Collected data
BEGIN

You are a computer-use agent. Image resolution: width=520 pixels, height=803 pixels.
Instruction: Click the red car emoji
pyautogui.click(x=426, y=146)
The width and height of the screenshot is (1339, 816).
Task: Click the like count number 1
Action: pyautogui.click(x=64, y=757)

END

[Work instruction]:
Write the records out again, character for character.

[Answer below]:
You are a computer-use agent. Image resolution: width=520 pixels, height=803 pixels.
Instruction: Click the red car emoji
pyautogui.click(x=426, y=146)
The width and height of the screenshot is (1339, 816).
Task: Click the like count number 1
Action: pyautogui.click(x=64, y=757)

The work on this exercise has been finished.